The dam and reservoir is a beautiful area and used to be open to the public. You could reach the place if you have a sturdy 4WD vehicle. The area is now controlled by the state parks department and you need permission to go there.

One of these days, I'll try to make my way up there again.

VersedAnggerik said...

Sometimes I can't help wonder, this PGL, is she a legend or is she for real eh?

Oldstock said...


I would think, there could've been a real princess involved in there somewhere. But the part of her climbing up the mountain to make it her place of abode.... that's stretching it a bit. Then comes the part about the marriage dowry, tak mungkin langsung.

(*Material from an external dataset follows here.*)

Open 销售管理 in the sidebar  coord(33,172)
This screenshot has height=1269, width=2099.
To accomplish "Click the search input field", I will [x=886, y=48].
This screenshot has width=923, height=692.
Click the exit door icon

But as I said, its an interesting story anyway.

Outskirt Outreach said...

Frankly I want to believe there was a puteri who thumbed her nose at the sultan. Women lib in its earliest form against miang-ness ... haha. Actually I was at Ledang foothill last year I do feel its mystical aura and this is coming from a hardcore jungle trekker. Call me superstitious but one gotta have respect for anything with a history. Some teachers from Spore died there last year, kena tindih dek pokok during thunder storm.

BTW, I heard from Helena, thanks so much for the donation.

Oldstock said...

Hi there Double-O,

Yes, the mountain is mysterious, charming and dangerous at the same time. My three younger brothers have all climbed GL, separately and a number of times.

Don't mention about the donation. Kecik aje. You guys continue with the good work.